Grupę olsztyńskich uczniów reprezentowała Lena Błotniak, uczennica czwartej klasy Liceum Ogólnokształcącego nr 3 oraz sekretarz Młodzieżowej Rady Miasta. Licealistka powiedziała, że długo zastanawiała się, dlaczego uczniowie negatywnie wypowiadają się na temat nauki i wtedy uświadomiła sobie, że problemów edukacji jest bardzo dużo. Jednym z nich jest plan lekcji. W części olsztyńskich szkół zajęcia zaczynają się już o godz. 7:10, ponieważ plan jest przepełniony, a na liście nie brakuje, według niej, przedmiotów niepotrzebnych. Następnie Błotniak wskazała kolejny problem, który dosięga wielu uczniów.
Lena Błotniak
- Jest to stale pogarszające się zdrowie psychiczne. Tylko w mojej klasie jeszcze przed pandemią 1/4 uczniów stanowili uczniowie z depresją. Sama byłam jedną z nich przez bardzo długi czas. Jak mamy skupić się na lekcjach, jeśli nie mamy siły wstawać z łóżka? A jaka jest odpowiedź ministerstwa? Dołóżmy nowy przedmiot! W szkołach brakuje psychologów, pedagogów, specjalistów, dzięki którym będziemy mogli na nowo cieszyć się życiem – podsumowała Lena Błotniak.
Uczennica zaapelowała także do rodziców i pedagogów, aby zwracali uwagę na problemy psychiczne uczniów i aby otoczyli ich opieką. Błotniak miała też krótki przekaz do ministra Czarnka: „Nie mogę się doczekać dnia, w którym poniesiesz konsekwencje za wszystko, co zrobiłeś”.
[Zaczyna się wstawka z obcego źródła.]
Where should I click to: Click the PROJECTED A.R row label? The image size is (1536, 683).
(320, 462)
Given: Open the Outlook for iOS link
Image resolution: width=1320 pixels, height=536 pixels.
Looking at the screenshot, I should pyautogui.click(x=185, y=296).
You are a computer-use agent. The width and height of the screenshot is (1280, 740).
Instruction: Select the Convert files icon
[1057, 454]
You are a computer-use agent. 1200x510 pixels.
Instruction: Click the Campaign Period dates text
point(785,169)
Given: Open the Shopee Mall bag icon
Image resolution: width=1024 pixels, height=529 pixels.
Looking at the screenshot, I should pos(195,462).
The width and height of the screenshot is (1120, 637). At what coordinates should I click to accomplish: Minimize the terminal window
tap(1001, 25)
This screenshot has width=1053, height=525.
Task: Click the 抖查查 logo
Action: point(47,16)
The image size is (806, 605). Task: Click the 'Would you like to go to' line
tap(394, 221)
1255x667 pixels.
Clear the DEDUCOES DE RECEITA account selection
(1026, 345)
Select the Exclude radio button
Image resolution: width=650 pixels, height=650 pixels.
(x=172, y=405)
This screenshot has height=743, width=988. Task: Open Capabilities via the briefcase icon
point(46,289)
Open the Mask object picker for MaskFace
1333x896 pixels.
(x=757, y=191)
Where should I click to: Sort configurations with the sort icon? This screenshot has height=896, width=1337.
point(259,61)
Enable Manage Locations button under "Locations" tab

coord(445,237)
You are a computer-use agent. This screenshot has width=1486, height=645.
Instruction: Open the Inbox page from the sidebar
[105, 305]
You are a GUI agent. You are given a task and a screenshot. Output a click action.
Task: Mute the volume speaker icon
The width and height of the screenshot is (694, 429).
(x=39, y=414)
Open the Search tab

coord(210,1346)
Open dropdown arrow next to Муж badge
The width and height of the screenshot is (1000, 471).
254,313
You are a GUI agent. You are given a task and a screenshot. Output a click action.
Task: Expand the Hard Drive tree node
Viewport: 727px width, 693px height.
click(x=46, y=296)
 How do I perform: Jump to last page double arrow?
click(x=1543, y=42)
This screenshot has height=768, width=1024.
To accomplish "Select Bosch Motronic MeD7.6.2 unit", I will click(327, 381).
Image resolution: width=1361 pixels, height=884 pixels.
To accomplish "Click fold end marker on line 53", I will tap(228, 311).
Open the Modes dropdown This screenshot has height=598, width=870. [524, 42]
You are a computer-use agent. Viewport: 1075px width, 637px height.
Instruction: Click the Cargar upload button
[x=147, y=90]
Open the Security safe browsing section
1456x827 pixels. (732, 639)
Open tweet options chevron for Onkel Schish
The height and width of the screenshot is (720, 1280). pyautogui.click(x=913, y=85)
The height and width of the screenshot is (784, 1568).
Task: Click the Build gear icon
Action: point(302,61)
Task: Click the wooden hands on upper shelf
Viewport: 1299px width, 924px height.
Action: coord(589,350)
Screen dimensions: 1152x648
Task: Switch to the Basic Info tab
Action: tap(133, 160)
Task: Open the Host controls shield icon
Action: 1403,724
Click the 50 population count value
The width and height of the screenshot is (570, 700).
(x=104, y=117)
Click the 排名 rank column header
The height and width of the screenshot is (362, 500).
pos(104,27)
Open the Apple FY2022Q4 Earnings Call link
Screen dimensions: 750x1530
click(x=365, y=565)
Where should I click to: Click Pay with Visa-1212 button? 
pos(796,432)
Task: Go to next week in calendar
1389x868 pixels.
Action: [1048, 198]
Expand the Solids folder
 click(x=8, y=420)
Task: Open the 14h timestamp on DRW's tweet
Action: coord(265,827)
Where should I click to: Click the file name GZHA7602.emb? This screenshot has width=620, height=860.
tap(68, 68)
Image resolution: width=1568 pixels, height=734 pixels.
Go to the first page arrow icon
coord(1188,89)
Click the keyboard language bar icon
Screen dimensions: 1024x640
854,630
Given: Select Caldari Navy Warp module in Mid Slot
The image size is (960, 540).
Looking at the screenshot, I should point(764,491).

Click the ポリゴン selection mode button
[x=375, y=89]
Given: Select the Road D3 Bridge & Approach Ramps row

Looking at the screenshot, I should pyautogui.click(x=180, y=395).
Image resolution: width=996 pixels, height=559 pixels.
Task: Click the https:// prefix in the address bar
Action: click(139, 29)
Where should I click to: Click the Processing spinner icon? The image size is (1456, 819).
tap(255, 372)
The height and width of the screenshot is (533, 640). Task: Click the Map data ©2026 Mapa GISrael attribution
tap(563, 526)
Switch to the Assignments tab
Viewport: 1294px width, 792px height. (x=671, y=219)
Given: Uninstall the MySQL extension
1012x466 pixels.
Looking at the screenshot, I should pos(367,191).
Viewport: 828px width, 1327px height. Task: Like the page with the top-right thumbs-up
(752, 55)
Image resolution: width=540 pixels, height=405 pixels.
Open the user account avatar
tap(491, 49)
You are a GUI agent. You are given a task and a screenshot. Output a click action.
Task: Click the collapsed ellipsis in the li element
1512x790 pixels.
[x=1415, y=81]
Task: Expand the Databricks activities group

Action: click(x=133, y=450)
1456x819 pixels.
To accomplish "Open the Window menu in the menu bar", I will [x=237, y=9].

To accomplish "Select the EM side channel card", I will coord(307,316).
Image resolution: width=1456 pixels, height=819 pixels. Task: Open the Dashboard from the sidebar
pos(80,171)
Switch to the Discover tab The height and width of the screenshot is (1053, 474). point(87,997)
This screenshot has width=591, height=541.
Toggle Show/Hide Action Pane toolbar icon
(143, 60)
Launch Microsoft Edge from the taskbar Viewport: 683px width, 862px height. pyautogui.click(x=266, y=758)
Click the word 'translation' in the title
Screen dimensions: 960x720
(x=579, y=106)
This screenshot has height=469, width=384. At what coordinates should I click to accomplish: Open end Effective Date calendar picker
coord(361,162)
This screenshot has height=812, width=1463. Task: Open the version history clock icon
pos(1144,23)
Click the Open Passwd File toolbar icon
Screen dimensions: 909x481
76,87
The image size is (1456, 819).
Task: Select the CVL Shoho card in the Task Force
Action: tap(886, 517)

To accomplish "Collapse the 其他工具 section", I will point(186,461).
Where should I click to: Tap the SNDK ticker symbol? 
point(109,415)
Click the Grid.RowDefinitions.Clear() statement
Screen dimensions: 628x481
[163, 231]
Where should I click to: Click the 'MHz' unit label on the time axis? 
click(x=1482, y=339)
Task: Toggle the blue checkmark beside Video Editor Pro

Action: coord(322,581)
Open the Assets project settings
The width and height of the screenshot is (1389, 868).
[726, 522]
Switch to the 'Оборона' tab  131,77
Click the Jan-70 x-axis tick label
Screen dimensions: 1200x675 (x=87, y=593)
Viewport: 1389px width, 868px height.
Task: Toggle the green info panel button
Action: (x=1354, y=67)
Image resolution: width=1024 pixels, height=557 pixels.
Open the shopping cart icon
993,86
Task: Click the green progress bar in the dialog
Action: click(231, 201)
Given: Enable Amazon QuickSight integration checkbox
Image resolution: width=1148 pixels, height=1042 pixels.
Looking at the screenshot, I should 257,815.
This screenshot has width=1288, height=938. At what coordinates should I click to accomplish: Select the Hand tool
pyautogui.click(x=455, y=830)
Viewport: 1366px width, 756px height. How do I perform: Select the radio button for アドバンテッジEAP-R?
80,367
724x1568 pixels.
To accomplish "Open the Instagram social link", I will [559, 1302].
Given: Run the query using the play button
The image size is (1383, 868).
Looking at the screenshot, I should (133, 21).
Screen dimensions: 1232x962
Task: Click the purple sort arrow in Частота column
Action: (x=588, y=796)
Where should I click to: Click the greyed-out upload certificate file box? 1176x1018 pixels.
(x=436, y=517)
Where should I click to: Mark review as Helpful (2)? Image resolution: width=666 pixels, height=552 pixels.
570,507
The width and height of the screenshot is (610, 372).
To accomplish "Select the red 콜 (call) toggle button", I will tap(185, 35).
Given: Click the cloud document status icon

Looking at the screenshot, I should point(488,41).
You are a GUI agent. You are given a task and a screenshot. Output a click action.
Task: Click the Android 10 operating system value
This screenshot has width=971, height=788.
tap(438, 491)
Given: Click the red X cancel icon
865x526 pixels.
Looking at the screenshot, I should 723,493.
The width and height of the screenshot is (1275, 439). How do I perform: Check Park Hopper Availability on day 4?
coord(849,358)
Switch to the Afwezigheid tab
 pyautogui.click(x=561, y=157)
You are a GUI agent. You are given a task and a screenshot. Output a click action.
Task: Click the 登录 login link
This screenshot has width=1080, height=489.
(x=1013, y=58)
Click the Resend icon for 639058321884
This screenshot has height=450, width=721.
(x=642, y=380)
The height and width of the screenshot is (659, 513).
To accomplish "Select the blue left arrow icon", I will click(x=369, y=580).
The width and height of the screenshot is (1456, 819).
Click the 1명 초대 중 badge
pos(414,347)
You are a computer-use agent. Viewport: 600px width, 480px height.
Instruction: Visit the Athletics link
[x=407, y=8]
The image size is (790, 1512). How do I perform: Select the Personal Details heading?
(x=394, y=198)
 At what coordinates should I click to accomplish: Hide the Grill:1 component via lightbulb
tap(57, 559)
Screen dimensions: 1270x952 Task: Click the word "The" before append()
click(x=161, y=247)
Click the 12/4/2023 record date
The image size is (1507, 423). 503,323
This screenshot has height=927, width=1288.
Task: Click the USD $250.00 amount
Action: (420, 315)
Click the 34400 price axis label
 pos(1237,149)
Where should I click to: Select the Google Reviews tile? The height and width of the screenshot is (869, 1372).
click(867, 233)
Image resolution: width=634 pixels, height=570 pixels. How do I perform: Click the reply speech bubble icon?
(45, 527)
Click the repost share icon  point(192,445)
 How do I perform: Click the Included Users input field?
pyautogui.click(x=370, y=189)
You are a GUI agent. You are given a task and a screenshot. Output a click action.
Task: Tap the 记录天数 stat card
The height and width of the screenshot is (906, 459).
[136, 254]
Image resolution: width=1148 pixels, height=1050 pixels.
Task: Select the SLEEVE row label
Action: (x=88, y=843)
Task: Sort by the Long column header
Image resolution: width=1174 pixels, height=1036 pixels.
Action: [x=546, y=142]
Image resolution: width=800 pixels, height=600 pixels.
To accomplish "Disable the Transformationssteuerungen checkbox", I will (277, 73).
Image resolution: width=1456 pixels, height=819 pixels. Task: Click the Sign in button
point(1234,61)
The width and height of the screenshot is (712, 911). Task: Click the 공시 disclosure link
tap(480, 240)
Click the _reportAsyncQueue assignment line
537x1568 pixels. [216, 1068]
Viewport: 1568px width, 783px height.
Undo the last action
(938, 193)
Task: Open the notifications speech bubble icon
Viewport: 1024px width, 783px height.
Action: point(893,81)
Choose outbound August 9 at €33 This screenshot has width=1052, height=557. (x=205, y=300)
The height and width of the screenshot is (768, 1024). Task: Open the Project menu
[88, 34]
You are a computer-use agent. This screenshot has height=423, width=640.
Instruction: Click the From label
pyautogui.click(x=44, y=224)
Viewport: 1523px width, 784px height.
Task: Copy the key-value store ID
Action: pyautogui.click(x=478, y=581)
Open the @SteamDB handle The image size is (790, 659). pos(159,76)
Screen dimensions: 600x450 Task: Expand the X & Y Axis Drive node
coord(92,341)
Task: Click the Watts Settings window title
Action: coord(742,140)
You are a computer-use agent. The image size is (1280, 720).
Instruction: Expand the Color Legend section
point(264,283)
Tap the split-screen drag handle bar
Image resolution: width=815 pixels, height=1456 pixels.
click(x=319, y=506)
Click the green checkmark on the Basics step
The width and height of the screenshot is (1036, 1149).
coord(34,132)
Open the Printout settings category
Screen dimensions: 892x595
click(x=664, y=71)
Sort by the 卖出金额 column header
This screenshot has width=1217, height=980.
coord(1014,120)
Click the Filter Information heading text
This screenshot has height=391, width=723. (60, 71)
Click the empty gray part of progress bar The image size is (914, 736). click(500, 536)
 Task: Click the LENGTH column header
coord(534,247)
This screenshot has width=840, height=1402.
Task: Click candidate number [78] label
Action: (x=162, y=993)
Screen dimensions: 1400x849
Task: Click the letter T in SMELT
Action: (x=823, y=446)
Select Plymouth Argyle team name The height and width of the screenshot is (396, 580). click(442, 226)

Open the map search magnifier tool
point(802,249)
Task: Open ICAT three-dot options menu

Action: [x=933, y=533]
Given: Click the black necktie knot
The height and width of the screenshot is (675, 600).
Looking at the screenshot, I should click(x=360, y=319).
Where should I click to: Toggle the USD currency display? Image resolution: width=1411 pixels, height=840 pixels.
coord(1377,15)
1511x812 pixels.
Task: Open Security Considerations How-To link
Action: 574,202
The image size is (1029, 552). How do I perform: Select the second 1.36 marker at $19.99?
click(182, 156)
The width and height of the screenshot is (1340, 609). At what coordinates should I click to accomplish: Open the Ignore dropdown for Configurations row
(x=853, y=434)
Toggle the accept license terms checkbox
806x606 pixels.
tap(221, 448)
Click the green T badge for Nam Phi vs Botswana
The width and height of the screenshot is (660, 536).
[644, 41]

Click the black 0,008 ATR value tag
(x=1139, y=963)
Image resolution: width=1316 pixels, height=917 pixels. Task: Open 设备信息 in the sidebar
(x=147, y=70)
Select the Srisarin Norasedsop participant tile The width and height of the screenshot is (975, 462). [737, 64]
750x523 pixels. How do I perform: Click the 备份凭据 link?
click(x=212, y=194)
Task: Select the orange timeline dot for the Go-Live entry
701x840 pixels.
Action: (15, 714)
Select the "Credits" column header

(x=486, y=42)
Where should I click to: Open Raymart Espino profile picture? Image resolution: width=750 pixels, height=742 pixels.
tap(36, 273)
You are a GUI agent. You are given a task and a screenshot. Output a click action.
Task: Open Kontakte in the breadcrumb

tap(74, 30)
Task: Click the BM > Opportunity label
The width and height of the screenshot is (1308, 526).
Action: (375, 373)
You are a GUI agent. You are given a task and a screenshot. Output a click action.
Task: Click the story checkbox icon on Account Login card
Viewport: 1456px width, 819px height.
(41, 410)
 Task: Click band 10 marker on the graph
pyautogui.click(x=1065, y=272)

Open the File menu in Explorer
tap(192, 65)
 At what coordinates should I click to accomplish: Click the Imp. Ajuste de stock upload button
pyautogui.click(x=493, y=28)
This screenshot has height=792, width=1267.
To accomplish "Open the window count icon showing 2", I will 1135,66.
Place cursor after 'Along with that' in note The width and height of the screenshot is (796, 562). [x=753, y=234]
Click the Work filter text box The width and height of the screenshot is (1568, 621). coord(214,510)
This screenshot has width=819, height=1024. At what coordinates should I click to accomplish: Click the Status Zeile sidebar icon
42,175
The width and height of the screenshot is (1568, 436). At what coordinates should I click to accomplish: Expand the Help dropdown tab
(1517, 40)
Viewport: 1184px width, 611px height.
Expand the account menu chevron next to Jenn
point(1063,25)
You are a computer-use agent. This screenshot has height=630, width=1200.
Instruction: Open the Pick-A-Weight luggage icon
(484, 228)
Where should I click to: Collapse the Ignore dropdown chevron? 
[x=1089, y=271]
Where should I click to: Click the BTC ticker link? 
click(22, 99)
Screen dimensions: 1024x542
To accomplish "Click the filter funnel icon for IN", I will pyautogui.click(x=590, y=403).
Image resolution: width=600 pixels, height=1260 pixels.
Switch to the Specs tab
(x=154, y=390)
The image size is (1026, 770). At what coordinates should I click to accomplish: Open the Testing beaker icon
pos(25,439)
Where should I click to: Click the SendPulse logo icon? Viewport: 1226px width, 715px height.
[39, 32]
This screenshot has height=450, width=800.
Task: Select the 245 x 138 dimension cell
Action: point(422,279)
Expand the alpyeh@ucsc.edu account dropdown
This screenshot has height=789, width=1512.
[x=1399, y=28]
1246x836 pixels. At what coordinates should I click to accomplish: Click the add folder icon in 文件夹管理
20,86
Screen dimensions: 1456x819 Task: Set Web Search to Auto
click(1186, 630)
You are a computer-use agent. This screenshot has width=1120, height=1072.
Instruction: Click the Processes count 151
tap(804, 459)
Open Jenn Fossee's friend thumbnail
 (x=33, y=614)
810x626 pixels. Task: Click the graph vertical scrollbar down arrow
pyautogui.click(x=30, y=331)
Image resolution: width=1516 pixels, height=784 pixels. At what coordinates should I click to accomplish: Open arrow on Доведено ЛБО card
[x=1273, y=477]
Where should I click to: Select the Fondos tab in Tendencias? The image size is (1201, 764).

Podczas akcji każdy obecny mógł podpisać kartkę, która zostanie skierowana do ministra Przemysława Czarnka poprzez kuratoria oświaty. Wśród zgromadzonych obecny był m.in. poseł Janusz Cichoń z Koalicji Obywatelskiej.
Poseł Janusz Cichoń
Organizatorami akcji byli: Wolna Szkoła, Akcja Demokracja oraz KOD.
Przypomnijmy, że od 1 września Związek Nauczycielstwa Polskiego oraz Krajowa Sekcja Oświaty i Wychowania NSZZ „Solidarność” rozpoczęły akcję protestacyjną. Związkowcy domagają się od Ministerstwa Edukacji i Nauki zwiększenia finansowania, wprowadzenia większej autonomii nauczycieli oraz zmniejszenia zakresu podstawy programowej.